カブッ ハグッ チャクシャク チャクシャク


 凄い勢いでかぶりつき、どんどん食べ進めていく姿は、とても赤ちゃん犬サイズの生物とは思えない勢いだった。

 振り回される尻尾の勢いで、機嫌の良さが伺えた。

 気付けば2分もかからず1kgほどのデーモングリズリー肉は無くなっていた。


クゥンァン


『“パパ、おかわり♡”だって(苦笑い)』


「おぉーそーかそーか、デモグリ肉は気に入ったみたいだねぇ~。いっぱいあるからどんどんお食べ♡」


クン! クゥ~ン


『“パパ大好き!”ってさ』


 その後、喜び勇んでデモグリ肉1kgを追加するヒロ。

 大喜びの尻尾ブンブン丸で完食&おかわりするハナ。

 二人のラリーは[わんこだけに]わんこ蕎麦のように続き、結局ハナが満足して“ごちそうさま♡”を伝えたのは、デモグリ肉5kgを食べ切った後だった。

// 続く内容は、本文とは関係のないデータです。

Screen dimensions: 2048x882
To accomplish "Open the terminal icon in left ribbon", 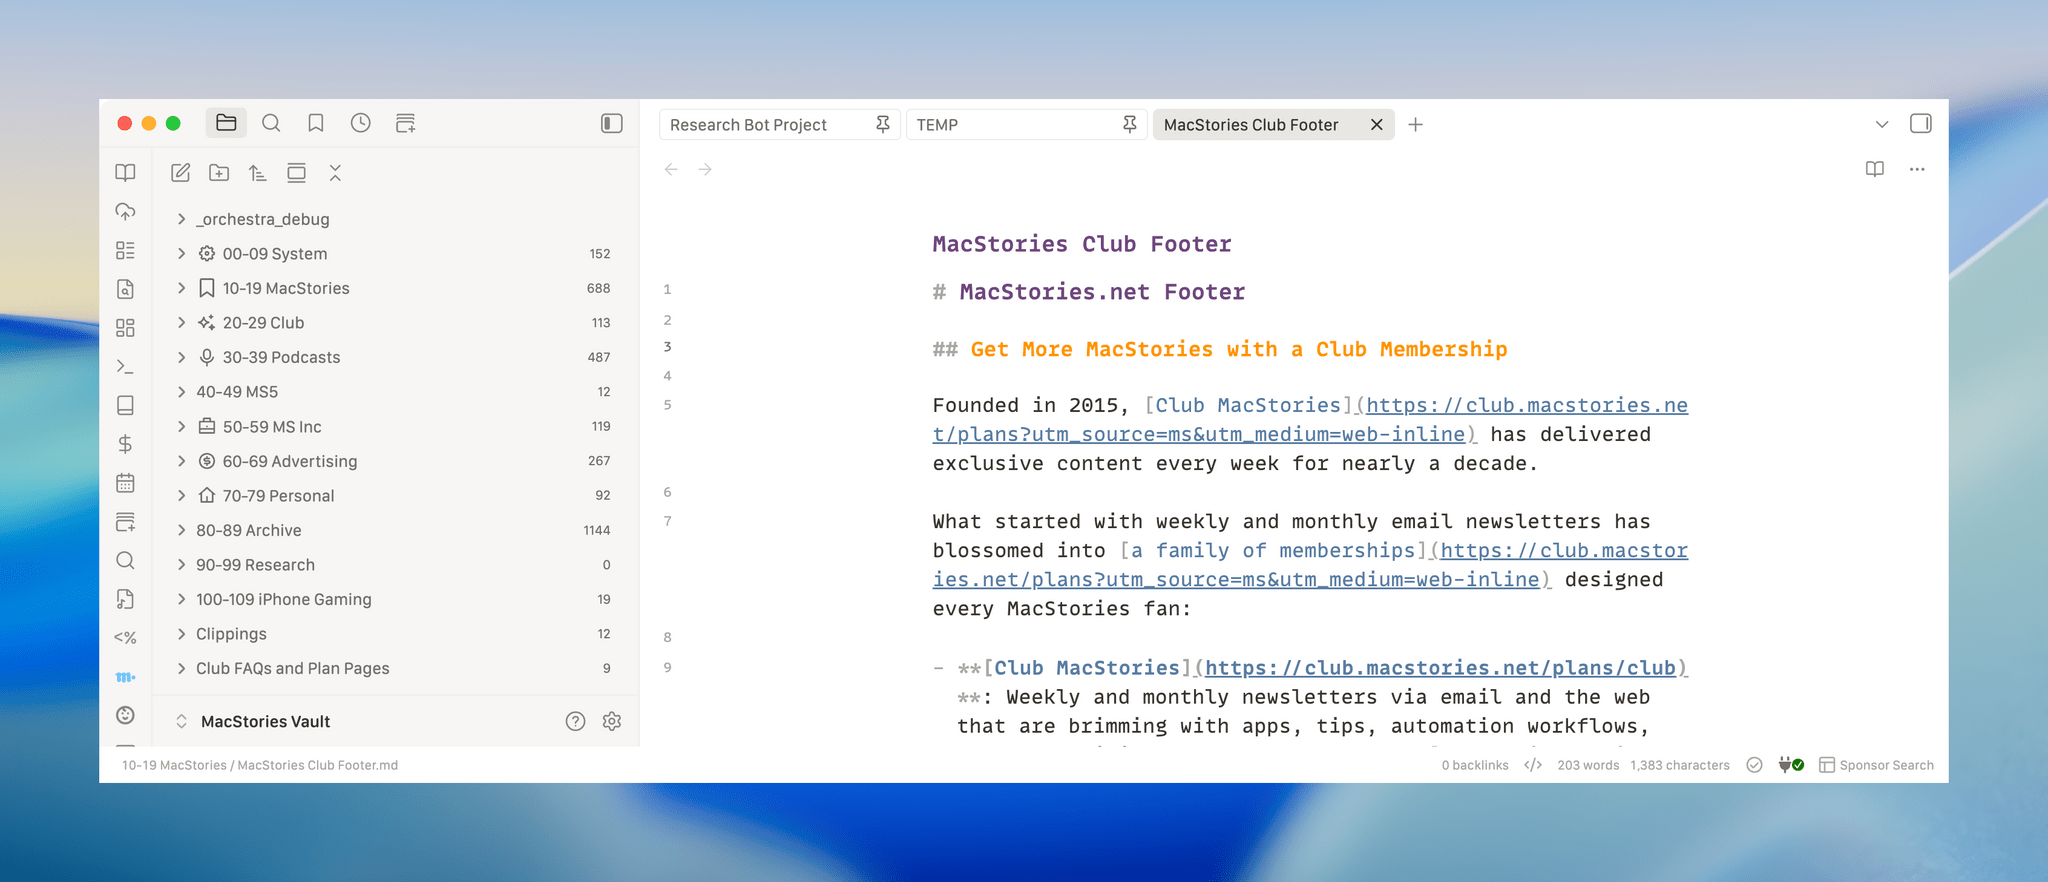I will [125, 367].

『どうやらハナの1食分は肉5kgくらいみたいだね。これなら十分与えてあげられそうで安心したよー』


『ハナちゃん、体重2~3kgだと思うんだけどどこに消えてるのかしら。さすが神獣よねぇ。やっぱり凄い技使うから代謝が激しいのかな。食べっぷりはホント可愛いよねぇ』


『一生懸命だからねぇ。食べさせてるこっちが嬉しくなるよー』


クンクゥゥン


『“パパがくれるお肉いちばんおいしいの!”だって』


「そかそか♪ ところでハナ、魔晶は今はいいのかな?」


クゥンクゥン


『“ちょっと欲しいの”』


「よ~し、じゃあEクラスの魔物の魔晶で3cmくらいのがいっぱいあるからちょうど食べやすいかなー?」


 ヒロは大量にストックしてあったEクラスの魔晶をひとつ手に取った。

 そして、ハナに近づけてみると……


カプッ ボリボリ シャクッシャクッ シャク ……ゴクン

クゥン!


『もう分かってると思うけど、“おかわり♡”だって(笑)』


 結局、ヒメはEランクの魔晶を5個食べて、大きく伸びをした。

 そして食後はヒロの胸に抱かれて気持ち良さそうに尻尾をゆっくりと揺らしている。


『1日でなのか、1食でなのかはまだ何とも言えないけど、少なくともハナと暮らしていくために必要な食料は結構多いことが分かったね。まぁ俺なら苦もないけどさー』


『ヒロがスーパーな能力者で良かったよねぇ。一般人じゃとてもハナちゃんのこと満足させられないと思うよ~』


『その“俺だけがハナを満足させられる”って響き、サイコーだね。ヒメ、もっと言ってくれ……』


『…………』


『さぁ、顔洗って飯食ってギルドに向かいますか!』


『は~い♪』





 身支度を整え、うさぎの寝床で朝食を済ませたヒロは、ラビ夫妻としばらく歓談してから町に繰り出した。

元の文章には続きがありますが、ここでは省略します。